▶ YOUR ASSIGNMENT: When you reach the entries below, transcribe each line word for word.

(Records excerpted from a collection)
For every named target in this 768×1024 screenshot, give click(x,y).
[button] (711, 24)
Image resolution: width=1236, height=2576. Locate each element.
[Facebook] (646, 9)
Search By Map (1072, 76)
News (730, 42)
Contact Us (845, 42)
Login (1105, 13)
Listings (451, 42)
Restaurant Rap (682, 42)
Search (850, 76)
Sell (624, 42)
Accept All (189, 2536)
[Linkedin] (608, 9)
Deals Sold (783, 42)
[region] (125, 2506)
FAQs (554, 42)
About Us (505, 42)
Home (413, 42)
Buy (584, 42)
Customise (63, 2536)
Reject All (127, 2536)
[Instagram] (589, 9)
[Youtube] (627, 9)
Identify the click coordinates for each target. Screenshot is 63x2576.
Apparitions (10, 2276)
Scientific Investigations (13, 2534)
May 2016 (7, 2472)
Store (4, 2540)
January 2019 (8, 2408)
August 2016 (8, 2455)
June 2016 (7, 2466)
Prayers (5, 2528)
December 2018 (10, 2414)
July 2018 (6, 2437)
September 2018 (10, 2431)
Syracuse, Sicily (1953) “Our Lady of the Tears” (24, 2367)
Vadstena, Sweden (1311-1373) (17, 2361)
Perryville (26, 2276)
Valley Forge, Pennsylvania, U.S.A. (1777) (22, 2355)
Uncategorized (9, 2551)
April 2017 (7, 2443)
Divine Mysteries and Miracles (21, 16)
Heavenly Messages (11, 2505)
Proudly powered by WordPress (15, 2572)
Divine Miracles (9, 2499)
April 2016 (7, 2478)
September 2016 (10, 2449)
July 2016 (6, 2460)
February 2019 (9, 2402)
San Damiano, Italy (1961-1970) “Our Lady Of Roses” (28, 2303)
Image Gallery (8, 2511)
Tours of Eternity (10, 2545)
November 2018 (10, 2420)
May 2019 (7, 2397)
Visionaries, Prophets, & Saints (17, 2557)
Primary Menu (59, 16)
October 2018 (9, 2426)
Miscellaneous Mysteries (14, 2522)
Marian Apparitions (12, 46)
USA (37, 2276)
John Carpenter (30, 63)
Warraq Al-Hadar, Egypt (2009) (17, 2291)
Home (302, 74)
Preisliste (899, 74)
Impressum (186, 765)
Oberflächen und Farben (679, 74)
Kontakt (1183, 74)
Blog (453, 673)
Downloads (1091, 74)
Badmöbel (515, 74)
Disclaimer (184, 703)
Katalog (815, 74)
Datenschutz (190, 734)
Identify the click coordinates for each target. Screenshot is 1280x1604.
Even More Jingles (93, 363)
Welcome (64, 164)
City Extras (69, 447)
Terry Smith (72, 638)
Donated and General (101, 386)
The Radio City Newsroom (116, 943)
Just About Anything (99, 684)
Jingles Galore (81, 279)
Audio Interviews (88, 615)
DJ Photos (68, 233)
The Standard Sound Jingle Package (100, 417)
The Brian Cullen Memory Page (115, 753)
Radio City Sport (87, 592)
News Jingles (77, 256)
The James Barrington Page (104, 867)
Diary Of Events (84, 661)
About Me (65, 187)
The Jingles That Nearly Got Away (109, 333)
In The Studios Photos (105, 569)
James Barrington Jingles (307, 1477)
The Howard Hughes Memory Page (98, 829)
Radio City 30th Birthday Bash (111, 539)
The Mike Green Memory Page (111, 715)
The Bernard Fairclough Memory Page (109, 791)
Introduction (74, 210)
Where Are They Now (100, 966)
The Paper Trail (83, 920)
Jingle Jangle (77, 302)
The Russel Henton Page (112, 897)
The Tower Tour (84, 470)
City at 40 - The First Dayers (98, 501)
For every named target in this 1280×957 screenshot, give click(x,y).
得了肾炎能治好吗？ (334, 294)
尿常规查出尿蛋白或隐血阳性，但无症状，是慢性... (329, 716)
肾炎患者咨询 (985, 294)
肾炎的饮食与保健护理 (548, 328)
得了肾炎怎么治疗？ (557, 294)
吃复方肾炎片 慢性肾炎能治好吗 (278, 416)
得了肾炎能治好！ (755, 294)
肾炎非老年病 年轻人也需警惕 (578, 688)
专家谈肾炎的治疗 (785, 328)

▶ RESULT OF THE TASK:
For every named target in this 768×1024 screenshot, give click(x,y).
[button] (711, 24)
Image resolution: width=1236, height=2576. Locate each element.
[Facebook] (646, 9)
Search By Map (1072, 76)
News (730, 42)
Contact Us (845, 42)
Login (1105, 13)
Listings (451, 42)
Restaurant Rap (682, 42)
Search (850, 76)
Sell (624, 42)
Accept All (189, 2536)
[Linkedin] (608, 9)
Deals Sold (783, 42)
[region] (125, 2506)
FAQs (554, 42)
About Us (505, 42)
Home (413, 42)
Buy (584, 42)
Customise (63, 2536)
Reject All (127, 2536)
[Instagram] (589, 9)
[Youtube] (627, 9)
Identify the click coordinates for each target. Screenshot is 63x2576.
Apparitions (10, 2276)
Scientific Investigations (13, 2534)
May 2016 (7, 2472)
Store (4, 2540)
January 2019 (8, 2408)
August 2016 (8, 2455)
June 2016 (7, 2466)
Prayers (5, 2528)
December 2018 (10, 2414)
July 2018 (6, 2437)
September 2018 (10, 2431)
Syracuse, Sicily (1953) “Our Lady of the Tears” (24, 2367)
Vadstena, Sweden (1311-1373) (17, 2361)
Perryville (26, 2276)
Valley Forge, Pennsylvania, U.S.A. (1777) (22, 2355)
Uncategorized (9, 2551)
April 2017 (7, 2443)
Divine Mysteries and Miracles (21, 16)
Heavenly Messages (11, 2505)
Proudly powered by WordPress (15, 2572)
Divine Miracles (9, 2499)
April 2016 (7, 2478)
September 2016 (10, 2449)
July 2016 (6, 2460)
February 2019 (9, 2402)
San Damiano, Italy (1961-1970) “Our Lady Of Roses” (28, 2303)
Image Gallery (8, 2511)
Tours of Eternity (10, 2545)
November 2018 (10, 2420)
May 2019 (7, 2397)
Visionaries, Prophets, & Saints (17, 2557)
Primary Menu (59, 16)
October 2018 (9, 2426)
Miscellaneous Mysteries (14, 2522)
Marian Apparitions (12, 46)
USA (37, 2276)
John Carpenter (30, 63)
Warraq Al-Hadar, Egypt (2009) (17, 2291)
Home (302, 74)
Preisliste (899, 74)
Impressum (186, 765)
Oberflächen und Farben (679, 74)
Kontakt (1183, 74)
Blog (453, 673)
Downloads (1091, 74)
Badmöbel (515, 74)
Disclaimer (184, 703)
Katalog (815, 74)
Datenschutz (190, 734)
Identify the click coordinates for each target. Screenshot is 1280x1604.
Even More Jingles (93, 363)
Welcome (64, 164)
City Extras (69, 447)
Terry Smith (72, 638)
Donated and General (101, 386)
The Radio City Newsroom (116, 943)
Just About Anything (99, 684)
Jingles Galore (81, 279)
Audio Interviews (88, 615)
DJ Photos (68, 233)
The Standard Sound Jingle Package (100, 417)
The Brian Cullen Memory Page (115, 753)
Radio City Sport (87, 592)
News Jingles (77, 256)
The James Barrington Page (104, 867)
Diary Of Events (84, 661)
About Me (65, 187)
The Jingles That Nearly Got Away (109, 333)
In The Studios Photos (105, 569)
James Barrington Jingles (307, 1477)
The Howard Hughes Memory Page (98, 829)
Radio City 30th Birthday Bash (111, 539)
The Mike Green Memory Page (111, 715)
The Bernard Fairclough Memory Page (109, 791)
Introduction (74, 210)
Where Are They Now (100, 966)
The Paper Trail (83, 920)
Jingle Jangle (77, 302)
The Russel Henton Page (112, 897)
The Tower Tour (84, 470)
City at 40 - The First Dayers (98, 501)
For every named target in this 1280×957 screenshot, give click(x,y).
得了肾炎能治好吗？ (334, 294)
尿常规查出尿蛋白或隐血阳性，但无症状，是慢性... (329, 716)
肾炎患者咨询 (985, 294)
肾炎的饮食与保健护理 (548, 328)
得了肾炎怎么治疗？ (557, 294)
吃复方肾炎片 慢性肾炎能治好吗 (278, 416)
得了肾炎能治好！ (755, 294)
肾炎非老年病 年轻人也需警惕 (578, 688)
专家谈肾炎的治疗 (785, 328)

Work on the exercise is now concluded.